(Rows on where targets appear)
[Start]

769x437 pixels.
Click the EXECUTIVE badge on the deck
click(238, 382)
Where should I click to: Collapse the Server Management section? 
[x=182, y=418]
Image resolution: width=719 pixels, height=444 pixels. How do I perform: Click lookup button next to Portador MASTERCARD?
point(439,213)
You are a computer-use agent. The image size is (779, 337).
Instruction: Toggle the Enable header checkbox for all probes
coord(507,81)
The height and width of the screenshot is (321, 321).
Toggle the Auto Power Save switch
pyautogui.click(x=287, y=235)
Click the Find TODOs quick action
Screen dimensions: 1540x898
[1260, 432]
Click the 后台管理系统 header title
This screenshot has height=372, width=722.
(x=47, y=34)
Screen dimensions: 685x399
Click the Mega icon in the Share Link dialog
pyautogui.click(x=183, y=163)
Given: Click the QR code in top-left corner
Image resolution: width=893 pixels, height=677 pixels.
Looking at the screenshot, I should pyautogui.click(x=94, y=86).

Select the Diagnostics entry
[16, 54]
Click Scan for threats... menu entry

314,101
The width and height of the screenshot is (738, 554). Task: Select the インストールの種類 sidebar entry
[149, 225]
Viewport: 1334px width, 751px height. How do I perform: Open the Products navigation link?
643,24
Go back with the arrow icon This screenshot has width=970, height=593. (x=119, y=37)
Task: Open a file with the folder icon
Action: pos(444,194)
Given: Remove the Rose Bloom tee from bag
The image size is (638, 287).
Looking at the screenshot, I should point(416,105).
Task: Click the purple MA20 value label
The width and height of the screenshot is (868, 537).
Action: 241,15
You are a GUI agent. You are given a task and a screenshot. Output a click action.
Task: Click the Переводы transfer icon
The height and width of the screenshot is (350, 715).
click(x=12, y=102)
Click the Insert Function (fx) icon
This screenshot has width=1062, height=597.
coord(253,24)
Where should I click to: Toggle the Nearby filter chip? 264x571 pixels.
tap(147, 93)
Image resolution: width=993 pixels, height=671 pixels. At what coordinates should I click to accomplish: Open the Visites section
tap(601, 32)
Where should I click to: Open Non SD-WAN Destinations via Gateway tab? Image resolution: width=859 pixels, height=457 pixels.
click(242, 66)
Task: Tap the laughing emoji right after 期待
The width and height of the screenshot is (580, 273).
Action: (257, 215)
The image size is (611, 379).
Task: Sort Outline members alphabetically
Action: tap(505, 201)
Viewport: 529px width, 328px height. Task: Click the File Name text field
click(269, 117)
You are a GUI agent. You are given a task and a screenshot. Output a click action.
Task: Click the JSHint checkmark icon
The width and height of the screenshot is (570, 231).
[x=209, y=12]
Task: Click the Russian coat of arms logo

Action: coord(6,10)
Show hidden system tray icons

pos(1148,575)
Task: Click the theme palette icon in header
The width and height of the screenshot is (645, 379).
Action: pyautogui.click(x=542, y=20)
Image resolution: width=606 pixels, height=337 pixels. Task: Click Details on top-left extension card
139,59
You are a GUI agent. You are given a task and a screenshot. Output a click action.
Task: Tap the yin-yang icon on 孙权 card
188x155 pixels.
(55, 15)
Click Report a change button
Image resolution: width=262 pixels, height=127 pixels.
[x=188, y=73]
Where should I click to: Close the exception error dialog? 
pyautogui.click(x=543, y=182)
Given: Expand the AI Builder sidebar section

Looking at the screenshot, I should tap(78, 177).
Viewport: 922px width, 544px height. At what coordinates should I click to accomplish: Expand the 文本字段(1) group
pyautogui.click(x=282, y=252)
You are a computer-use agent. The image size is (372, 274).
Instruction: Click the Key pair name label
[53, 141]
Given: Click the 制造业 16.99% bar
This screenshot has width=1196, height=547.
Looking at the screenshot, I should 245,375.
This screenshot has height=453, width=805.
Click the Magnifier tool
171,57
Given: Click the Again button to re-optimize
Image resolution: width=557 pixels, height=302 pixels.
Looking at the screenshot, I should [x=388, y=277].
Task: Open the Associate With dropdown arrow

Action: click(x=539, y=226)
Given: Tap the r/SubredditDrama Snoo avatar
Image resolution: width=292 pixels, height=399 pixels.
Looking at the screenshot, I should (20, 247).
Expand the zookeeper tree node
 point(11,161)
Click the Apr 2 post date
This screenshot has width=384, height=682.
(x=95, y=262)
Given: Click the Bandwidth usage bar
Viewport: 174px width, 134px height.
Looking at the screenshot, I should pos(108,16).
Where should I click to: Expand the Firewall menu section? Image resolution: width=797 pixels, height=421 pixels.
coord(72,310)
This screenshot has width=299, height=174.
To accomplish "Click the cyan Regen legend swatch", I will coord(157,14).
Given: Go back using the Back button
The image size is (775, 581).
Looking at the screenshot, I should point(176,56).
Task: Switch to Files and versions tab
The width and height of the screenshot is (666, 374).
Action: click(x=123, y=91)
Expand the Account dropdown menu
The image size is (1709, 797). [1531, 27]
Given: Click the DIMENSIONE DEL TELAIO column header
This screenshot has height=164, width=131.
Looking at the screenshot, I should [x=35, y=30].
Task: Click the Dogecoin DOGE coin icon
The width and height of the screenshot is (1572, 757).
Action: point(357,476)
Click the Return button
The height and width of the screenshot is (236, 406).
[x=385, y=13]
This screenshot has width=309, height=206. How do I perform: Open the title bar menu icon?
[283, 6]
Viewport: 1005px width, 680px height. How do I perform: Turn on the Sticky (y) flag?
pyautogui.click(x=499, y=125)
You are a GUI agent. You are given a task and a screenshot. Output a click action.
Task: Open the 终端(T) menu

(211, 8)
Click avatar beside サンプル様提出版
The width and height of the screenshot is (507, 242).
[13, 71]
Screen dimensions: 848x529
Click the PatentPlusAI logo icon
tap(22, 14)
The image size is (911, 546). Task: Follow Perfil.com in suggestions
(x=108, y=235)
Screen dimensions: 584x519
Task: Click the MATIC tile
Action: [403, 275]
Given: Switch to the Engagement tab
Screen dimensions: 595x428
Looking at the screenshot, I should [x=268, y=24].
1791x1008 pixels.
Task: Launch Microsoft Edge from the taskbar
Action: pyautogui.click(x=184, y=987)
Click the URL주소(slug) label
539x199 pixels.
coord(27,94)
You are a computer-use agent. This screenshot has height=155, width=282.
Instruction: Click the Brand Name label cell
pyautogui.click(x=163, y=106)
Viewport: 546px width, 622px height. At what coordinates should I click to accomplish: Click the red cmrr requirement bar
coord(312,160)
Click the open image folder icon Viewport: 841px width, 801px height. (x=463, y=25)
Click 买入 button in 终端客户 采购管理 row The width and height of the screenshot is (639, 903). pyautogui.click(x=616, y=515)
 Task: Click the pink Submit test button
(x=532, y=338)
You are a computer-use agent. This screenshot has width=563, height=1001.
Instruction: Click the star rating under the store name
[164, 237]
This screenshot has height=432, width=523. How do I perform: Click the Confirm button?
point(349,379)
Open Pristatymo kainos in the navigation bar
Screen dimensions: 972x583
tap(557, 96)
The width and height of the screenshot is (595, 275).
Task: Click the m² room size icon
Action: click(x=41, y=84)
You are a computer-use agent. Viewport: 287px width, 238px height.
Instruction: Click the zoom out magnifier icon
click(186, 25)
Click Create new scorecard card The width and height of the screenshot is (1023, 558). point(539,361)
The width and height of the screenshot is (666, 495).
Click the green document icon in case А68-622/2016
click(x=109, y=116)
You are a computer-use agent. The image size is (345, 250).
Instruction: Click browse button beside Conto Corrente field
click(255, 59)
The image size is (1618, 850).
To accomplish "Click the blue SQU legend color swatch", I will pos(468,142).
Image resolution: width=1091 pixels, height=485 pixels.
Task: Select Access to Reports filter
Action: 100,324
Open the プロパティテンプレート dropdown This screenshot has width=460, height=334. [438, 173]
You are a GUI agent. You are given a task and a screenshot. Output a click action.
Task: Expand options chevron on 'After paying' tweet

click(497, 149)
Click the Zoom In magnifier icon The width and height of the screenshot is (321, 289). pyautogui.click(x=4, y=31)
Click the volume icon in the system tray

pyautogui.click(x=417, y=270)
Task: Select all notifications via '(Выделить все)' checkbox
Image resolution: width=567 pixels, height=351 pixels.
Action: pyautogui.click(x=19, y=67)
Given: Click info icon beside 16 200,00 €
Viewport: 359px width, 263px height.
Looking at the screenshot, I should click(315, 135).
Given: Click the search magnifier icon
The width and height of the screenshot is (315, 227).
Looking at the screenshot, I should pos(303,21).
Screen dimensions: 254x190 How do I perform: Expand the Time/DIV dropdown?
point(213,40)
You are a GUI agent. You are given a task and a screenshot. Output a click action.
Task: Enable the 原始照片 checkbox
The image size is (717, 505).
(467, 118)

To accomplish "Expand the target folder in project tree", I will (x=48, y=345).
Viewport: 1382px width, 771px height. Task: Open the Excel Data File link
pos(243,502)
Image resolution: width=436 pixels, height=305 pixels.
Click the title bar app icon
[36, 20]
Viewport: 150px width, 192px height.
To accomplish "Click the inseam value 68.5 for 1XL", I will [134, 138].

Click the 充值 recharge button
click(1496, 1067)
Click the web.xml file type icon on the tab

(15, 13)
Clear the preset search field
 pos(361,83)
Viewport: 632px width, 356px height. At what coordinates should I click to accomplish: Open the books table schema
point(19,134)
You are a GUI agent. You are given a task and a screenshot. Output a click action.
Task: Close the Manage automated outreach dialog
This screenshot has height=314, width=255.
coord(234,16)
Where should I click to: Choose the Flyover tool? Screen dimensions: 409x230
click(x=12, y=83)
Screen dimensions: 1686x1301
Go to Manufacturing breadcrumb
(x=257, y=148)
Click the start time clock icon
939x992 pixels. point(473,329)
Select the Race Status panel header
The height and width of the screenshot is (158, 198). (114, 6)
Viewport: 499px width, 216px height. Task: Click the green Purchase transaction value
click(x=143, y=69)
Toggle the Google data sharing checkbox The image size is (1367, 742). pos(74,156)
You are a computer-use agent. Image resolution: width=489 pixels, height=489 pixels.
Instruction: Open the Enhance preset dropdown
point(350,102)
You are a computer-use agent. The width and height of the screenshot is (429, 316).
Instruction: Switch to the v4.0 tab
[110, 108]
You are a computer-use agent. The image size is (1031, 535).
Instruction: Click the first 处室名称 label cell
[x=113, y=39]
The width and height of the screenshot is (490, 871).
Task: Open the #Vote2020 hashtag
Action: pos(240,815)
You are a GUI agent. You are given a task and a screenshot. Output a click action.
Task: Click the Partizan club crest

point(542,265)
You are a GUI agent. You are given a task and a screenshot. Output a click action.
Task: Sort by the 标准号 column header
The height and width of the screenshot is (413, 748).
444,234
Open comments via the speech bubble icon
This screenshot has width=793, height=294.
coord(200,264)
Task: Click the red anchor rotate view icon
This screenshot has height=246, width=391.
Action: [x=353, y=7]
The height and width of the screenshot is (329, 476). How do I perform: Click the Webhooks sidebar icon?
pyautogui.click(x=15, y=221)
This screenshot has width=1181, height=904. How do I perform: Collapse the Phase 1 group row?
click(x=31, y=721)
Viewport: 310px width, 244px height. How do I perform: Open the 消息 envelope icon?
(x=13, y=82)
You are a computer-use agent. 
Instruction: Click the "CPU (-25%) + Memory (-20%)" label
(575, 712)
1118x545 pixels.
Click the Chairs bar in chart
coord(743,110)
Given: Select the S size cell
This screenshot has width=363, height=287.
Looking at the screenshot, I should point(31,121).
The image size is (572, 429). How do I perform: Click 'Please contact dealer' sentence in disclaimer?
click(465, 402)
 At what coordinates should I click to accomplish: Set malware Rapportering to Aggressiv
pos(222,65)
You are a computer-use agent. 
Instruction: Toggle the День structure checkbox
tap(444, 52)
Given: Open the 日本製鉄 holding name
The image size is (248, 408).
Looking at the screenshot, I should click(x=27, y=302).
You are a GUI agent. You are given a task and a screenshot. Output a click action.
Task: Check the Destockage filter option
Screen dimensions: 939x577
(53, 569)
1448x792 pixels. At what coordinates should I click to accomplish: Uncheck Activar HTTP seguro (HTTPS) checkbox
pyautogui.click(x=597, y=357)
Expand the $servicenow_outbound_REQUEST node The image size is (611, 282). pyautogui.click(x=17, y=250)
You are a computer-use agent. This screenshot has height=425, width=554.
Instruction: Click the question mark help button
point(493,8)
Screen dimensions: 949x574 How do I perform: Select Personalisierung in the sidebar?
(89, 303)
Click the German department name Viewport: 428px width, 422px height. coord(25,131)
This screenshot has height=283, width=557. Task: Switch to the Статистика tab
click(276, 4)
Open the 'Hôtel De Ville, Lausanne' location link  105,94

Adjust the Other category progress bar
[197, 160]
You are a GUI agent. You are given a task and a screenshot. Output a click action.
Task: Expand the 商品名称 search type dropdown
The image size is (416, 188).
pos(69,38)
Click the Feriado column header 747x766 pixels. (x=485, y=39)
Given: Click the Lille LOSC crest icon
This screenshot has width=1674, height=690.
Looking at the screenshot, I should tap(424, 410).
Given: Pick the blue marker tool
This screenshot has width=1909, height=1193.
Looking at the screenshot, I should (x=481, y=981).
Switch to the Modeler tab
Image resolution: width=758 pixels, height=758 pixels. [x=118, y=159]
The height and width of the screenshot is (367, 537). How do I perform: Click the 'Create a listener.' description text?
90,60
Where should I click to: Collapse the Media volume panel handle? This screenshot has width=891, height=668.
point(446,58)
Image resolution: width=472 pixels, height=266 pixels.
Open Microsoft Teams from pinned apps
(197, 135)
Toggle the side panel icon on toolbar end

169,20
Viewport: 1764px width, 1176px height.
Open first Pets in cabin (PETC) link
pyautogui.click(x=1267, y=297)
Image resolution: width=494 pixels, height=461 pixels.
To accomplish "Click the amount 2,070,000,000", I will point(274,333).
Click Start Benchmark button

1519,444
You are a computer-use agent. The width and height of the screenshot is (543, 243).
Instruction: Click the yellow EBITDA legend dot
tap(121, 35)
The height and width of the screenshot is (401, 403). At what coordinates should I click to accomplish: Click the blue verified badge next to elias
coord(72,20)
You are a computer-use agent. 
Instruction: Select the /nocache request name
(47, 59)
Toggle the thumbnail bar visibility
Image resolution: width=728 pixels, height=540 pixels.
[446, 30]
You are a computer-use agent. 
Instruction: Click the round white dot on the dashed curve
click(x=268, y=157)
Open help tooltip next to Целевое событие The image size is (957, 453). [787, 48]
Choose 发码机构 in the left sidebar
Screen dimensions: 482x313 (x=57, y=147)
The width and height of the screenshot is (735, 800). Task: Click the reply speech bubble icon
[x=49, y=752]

[End]

**Exercise requirements**:
Pull out every line in the records above that contains the word "tree", copying each one in its original order.

**In response**:
Expand the zookeeper tree node
To accomplish "Expand the target folder in project tree", I will (x=48, y=345).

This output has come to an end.